Amusingly, the gardens were also a place for Hemingway to escape the sweet temptations in the windows of Paris’s myriad bakeries – “the best place to go was the Luxembourg gardens where you saw and smelled nothing to eat all the way from the Place de l’Observatoire to the rue de Vaugirard.”

Sami Zoller
Luxembourg GardensSami Zoller

La Closerie des Lilas

One of Hemingway’s favourite cafes and where he wrote most of The Sun Also Rises, La Closerie des Lilas is still standing today on the Boulevard du Montparnasse. Though he loved Paris’s sociable café life (which he and many other American expatriates felt was a world away from their puritanical prohibition-crazed homeland), for Hemingway the Lilas was a simply great spot to write and a place where none of the fashionable types would visit.

“It was warm inside in the winter and in the spring and fall it was very fine outside with the tables under the shade of the trees,” he wrote. It was also the first place where Hemingway read F. Scott Fitzgerald's original manuscript of The Great Gatsby.

For Hemingway enthusiasts eager to visit, there’s a seat at the elegant mahogany bar inside with the writer’s name etched in brass on the top (we can’t confirm if he ever actually sat there but it looks cool).

Rue Mouffetard

“That wonderful narrow crowded market street,” was how Hemingway described the rue Mouffetard and it’s just as lively today. Though in the 1920s it would have been a chaotic working market, these days it’s quite a touristy affair and yet there’s still a certain charm.

With stalls and terraces spilling over from either side, it’s a colourful smorgasbord of fresh fruit, sticky patisseries and gooey cheese that’s well worth a serendipitous stroll. If it’s particularly busy, escape the crowds and head north across Place de la Contrescarpe to check out Hemingway’s first apartment at 74 Rue du Cardinal Lemoine.

Sophie Augustin
Rue MouffetardSophie Augustin

Shakespeare & Company

While these days it’s a somewhat touristy and ostentatious (though still charming) spot across the river from Notre Dame Cathedral, the original rickety old Shakespeare and Co was located on the quiet rue de l‘Odéon, just north of the Luxembourg gardens.
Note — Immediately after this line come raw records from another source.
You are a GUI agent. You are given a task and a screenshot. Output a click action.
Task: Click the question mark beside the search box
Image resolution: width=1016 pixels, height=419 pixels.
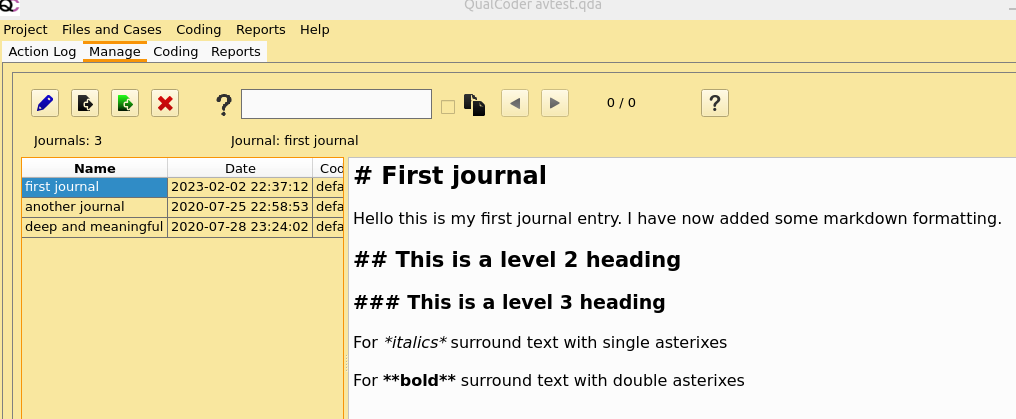tap(224, 104)
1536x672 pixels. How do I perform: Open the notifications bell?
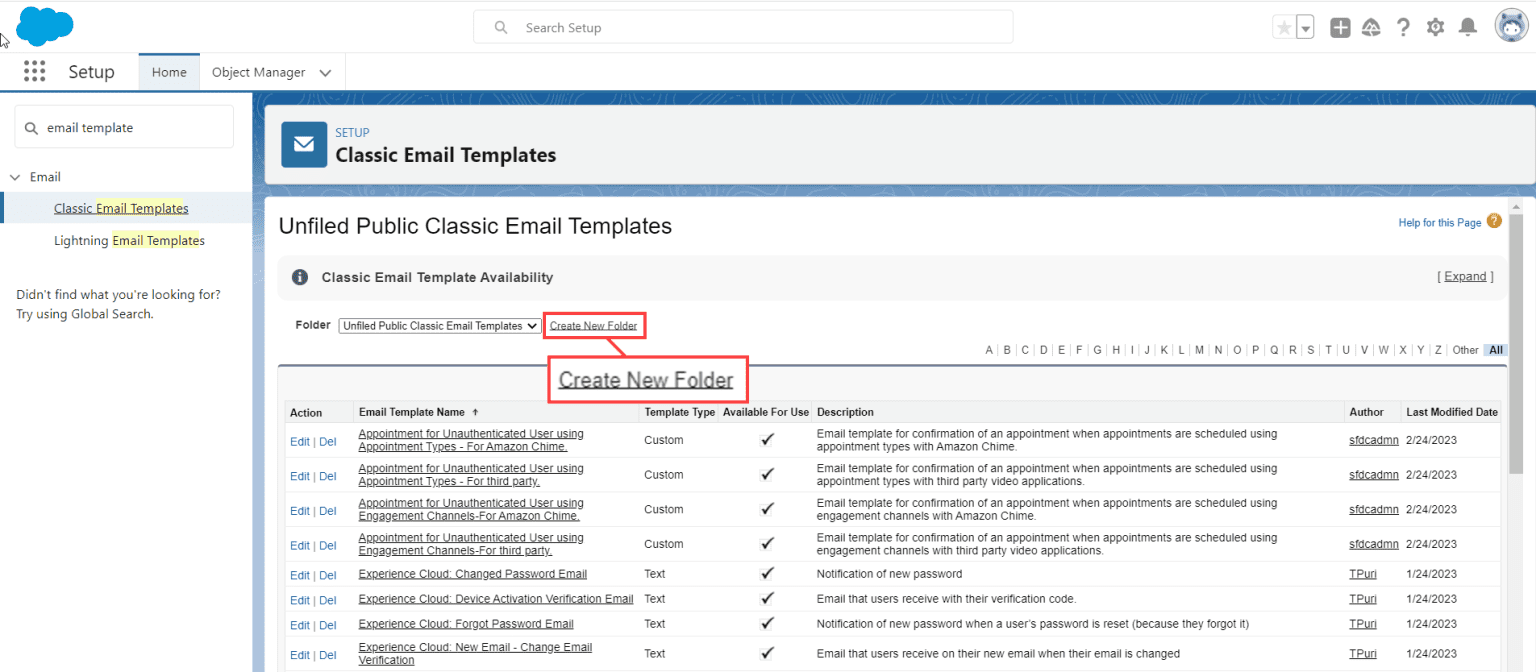click(1467, 27)
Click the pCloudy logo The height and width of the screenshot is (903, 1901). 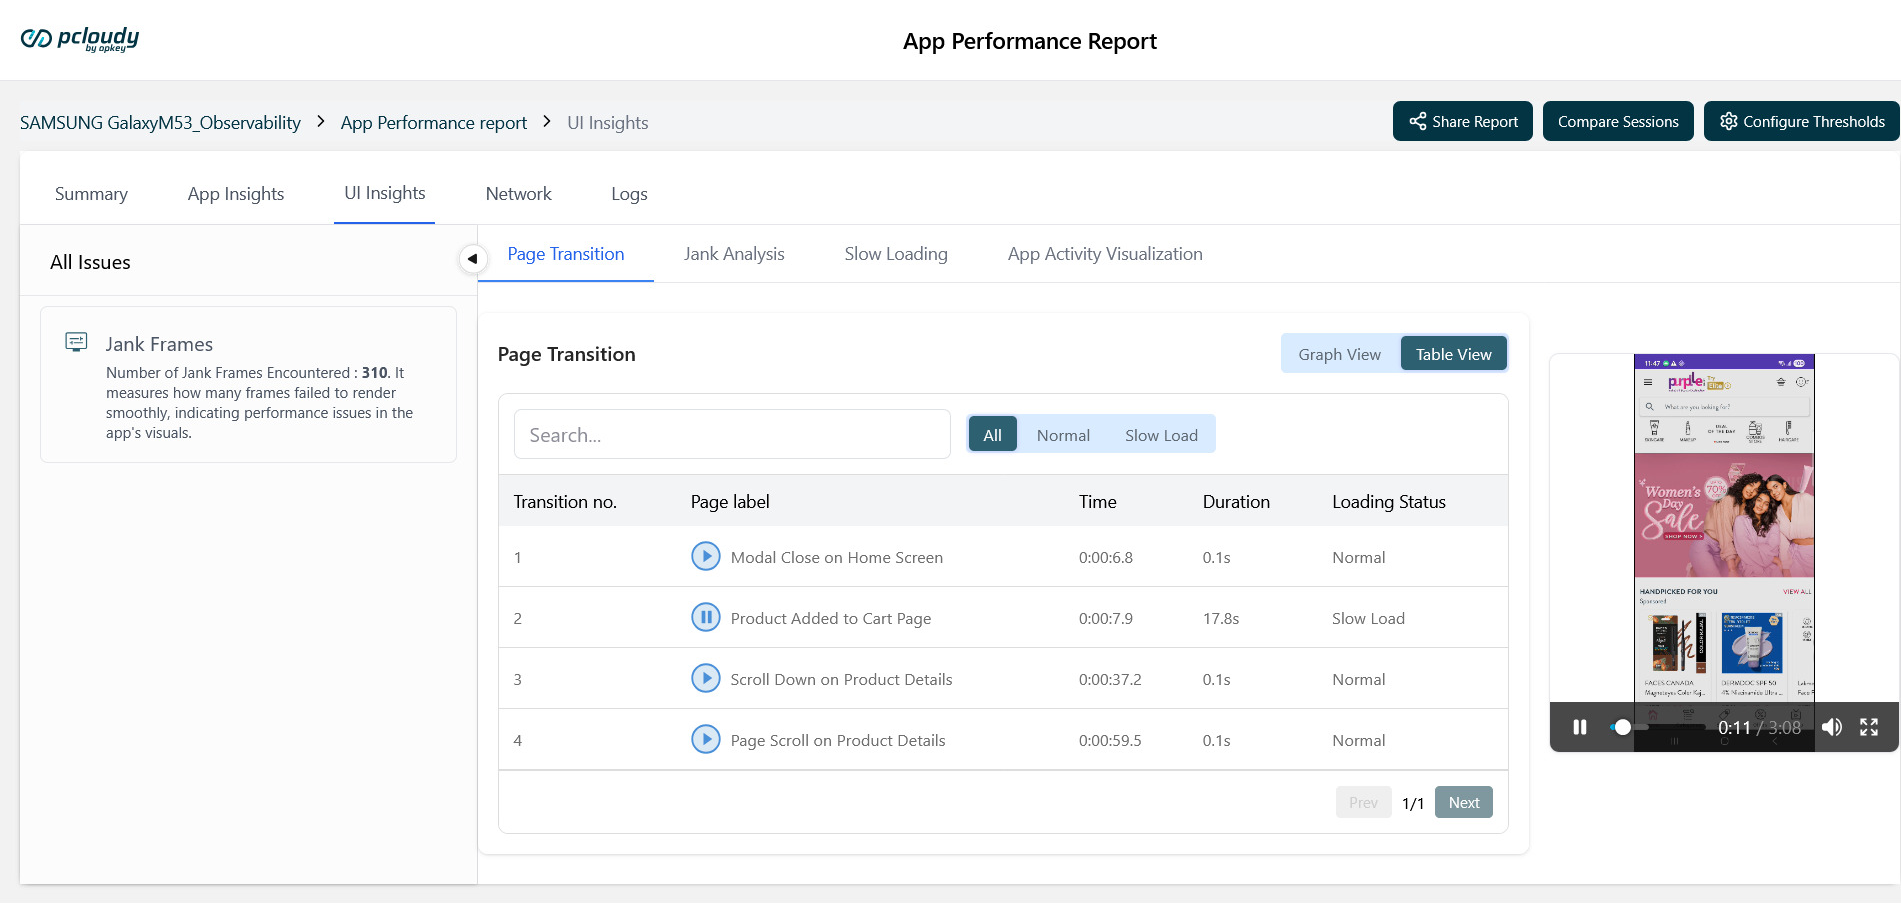80,39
The English-speaking bookstore was a refuge for Hemingway and many of his other expatriate writer friends including James Joyce and Gertrude Stein.

“On a cold windswept street, this was a warm, cheerful place with a big stove in winter, tables and shelves of books, new books in the window, and photographs on the wall of famous writers both dead and living,” he wrote in A Moveable Feast.

Jeevan Jose
The iconic Shakespeare & CoJeevan Jose

Les Deux Magots

Another survivor of Paris’s roaring café culture of the 1920s, Les Deux Magots on Boulevard Saint-Germain is where Hemingway would often meet his friends for drinks. French literary heavyweights including Jean-Paul Satre and Simone de Beauvoir also spent many hours underneath its famous awnings.

While the writers of Hemingway’s day would baulk at today’s extortionate prices, its sublime Art Deco interior and artistic legacy still makes the brasserie a fine place for a coffee or a cocktail (probably just one). One fleeting vignette from A Moveable Feast gives an amusing window into the drinking habits of Irish writer James Joyce – “He asked me to have a drink with him and we went to the Deux-Magots and ordered dry sherry although you will always read that he only drank Swiss white wine.”

Wikimedia commons
Les Deux MagotsWikimedia commons

The banks of the Seine

From the fishermen who fascinated him to the secondhand bookstalls (bouquinistes) dotted along its banks, Hemingway loved a stroll along the Seine. Though the fishermen have long since left Paris, it’s still easy to see why he loved the iconic river so much.

Painting an evocative picture, Hemingway wrote “with the fishermen and the life on the river, the beautiful barges with their own life on board, the tugs with their smoke-stacks that folded back to pass under the bridges, pulling a tow of barges, the great elms on the stone banks of the river, the plane trees and in some places the poplars, I could never be lonely along the river.”